Still Problems with the Google Books Settlement
Saturday, January 30th, 2010 by Harry LewisI haven’t blogged lately about the Google Books settlement. You will recall that Google scanned many books, including copyrighted books; associations representing the authors and publishers objected, and sued Google for copyright infringement; the parties went behind closed doors and worked out a way for all the litigants to make some money through what is, essentially, a joint venture in distributing digital books; the settlement went before a court for its approval; the court asked for objections, and received quite a few, about the potential to create a monopoly, about the treatment of foreign works, about the treatment of “orphan works” whose copyright holders could not be found, and about privacy issues, among other things; the parties went back behind closed doors and addressed the earlier issues in the list but not the privacy issues; the court asked for objections to the revised settlement.

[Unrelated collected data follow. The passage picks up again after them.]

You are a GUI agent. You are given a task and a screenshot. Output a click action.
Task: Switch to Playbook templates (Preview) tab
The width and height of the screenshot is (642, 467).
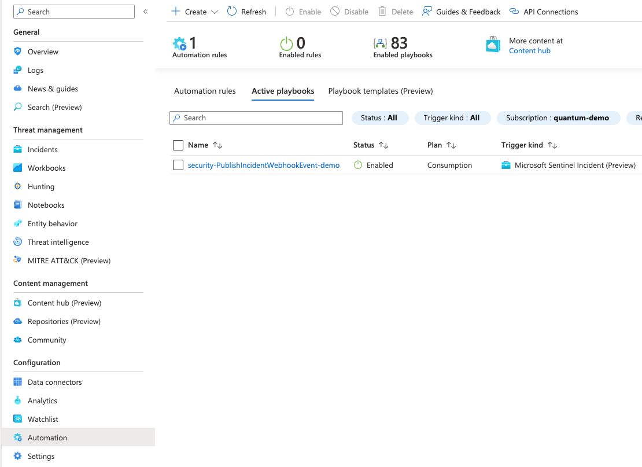[x=380, y=91]
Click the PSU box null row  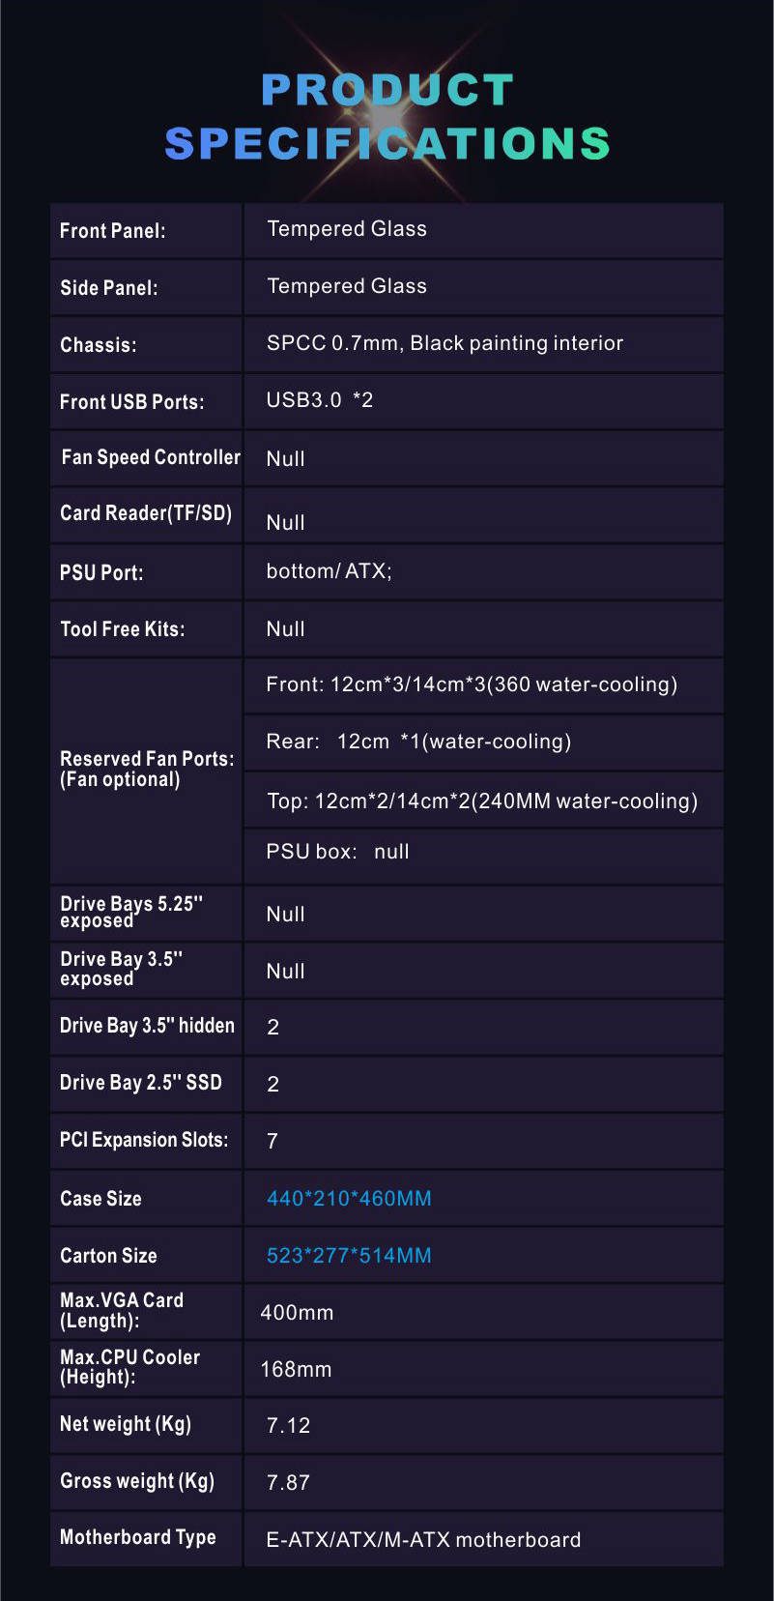coord(483,855)
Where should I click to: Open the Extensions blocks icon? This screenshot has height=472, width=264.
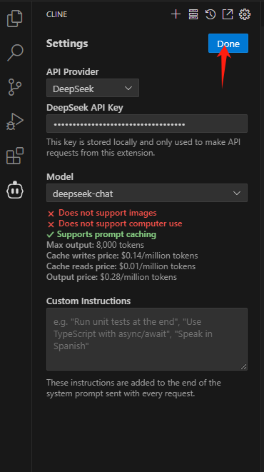coord(15,156)
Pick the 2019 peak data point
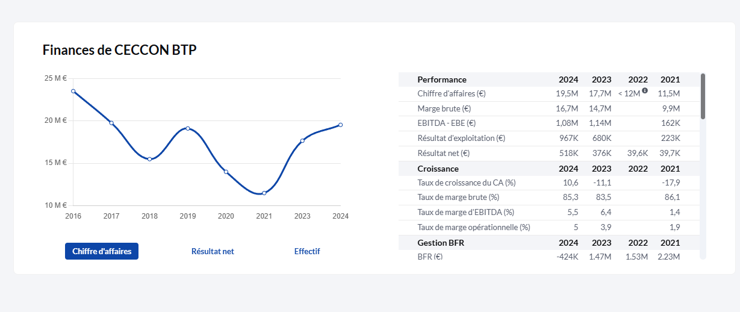The height and width of the screenshot is (312, 740). click(x=188, y=128)

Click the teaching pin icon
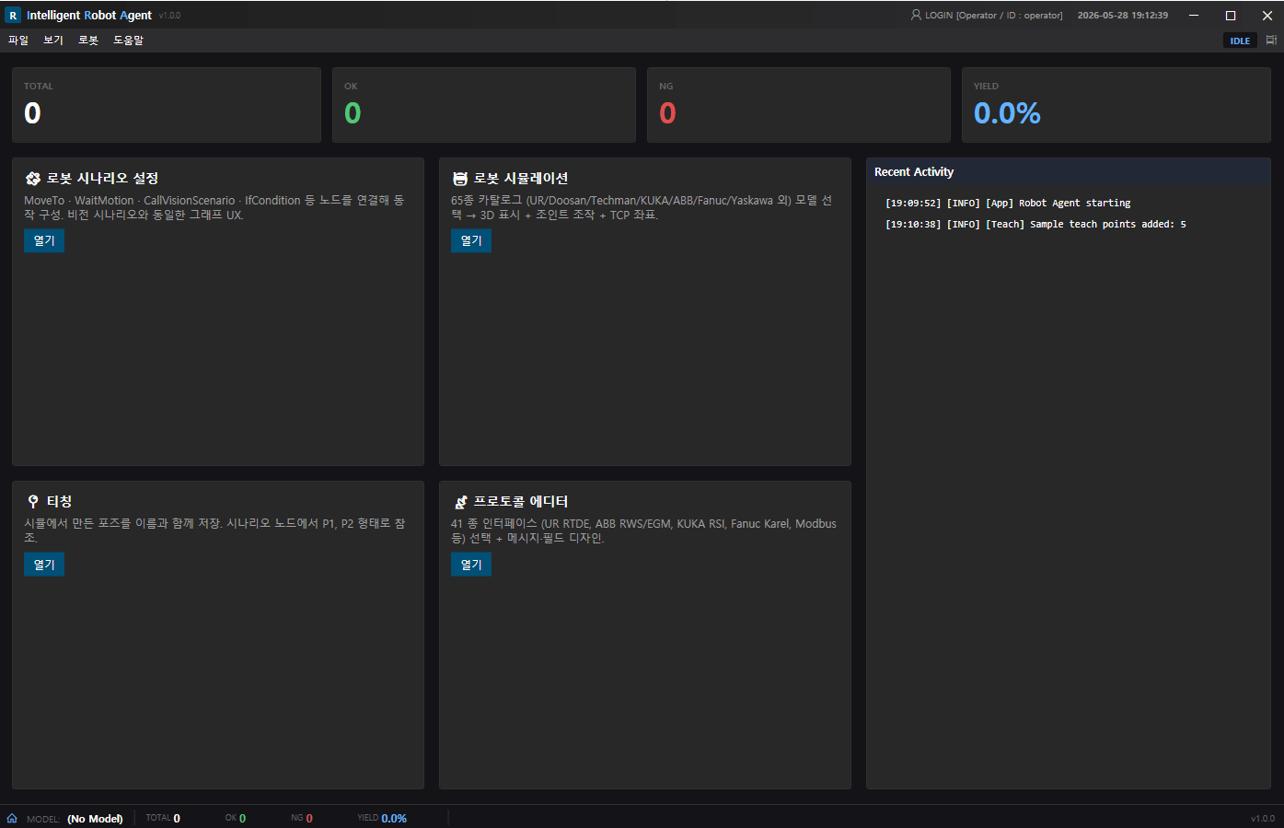click(x=33, y=502)
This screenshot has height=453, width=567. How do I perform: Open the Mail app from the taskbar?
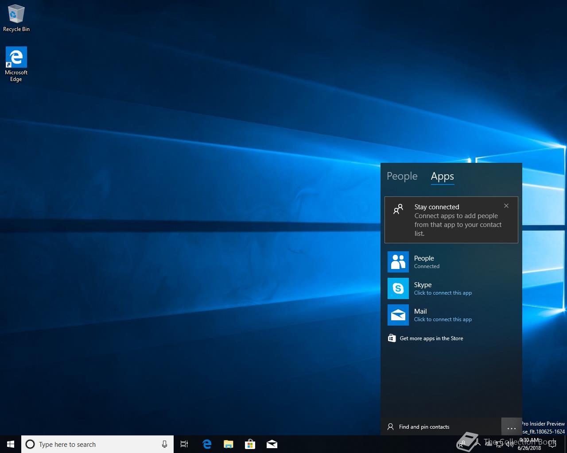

The revised settlement is an improvement, and even the original settlement had many good features. But several scholars are now speaking up about problems with the proposed revised settlement. Larry Lessig has an interesting column in The National Review entitled For the Love of Culture, belittling some concerns about the settlement but bemoaning that the broken state of copyright requires a settlement like this at all, and very much worried about the future or cultural heritage if the settlement goes through. Lewis Hyde has amended his previously filed objection, still puzzled about the treatment of orphan works. His letter speaks for itself so I include it below with his permission. It is followed by a related letter of objection by Eric Saltzman, in his role as attorney to Hyde.
Lewis Hyde • 8 Donnell Street
Cambridge, MA 02138
The Honorable Denny Chin
% Office of J. Michael McMahon, Clerk
U.S. District Court, Southern District of New York
500 Pearl Street
New York, NY 10007
27 January 2010
Dear Judge Chin:
I write to amend the letter of objection that I wrote last August in regard to The Authors Guild, Inc., et al. v. Google Inc. (Case No. 1:05-cv-08136-DC). My August letter is on file with your office as Document 480.
I shall here limit my remarks to provisions of the amended settlement that are changed from the original settlement, specifically to the role of the newly proposed trustee for orphan works.
I object to the fact that, despite the amended settlement’s creation of an Unclaimed Works Fiduciary (UWF), the monopoly powers that Google and the Books Rights Registry will acquire, should the Court approve the orphan works elements of the settlement, still stand. The settling parties have limited the role of the UWF such that he may discharge some duties of the registry in some circumstances, but little else. He cannot act fully on behalf of the rightsholders of unclaimed books; he cannot, for example, license their work to third parties.
To put this another way, it is still the case that an approved settlement will in essence grant the settling parties unique compulsory licenses for the exploitation of orphan works. But why make such licenses unique? If the Court and the settling parties believe that they can authorize compulsory licenses of any sort, why not go the extra step and grant such licenses broadly so that competing providers can enter this market?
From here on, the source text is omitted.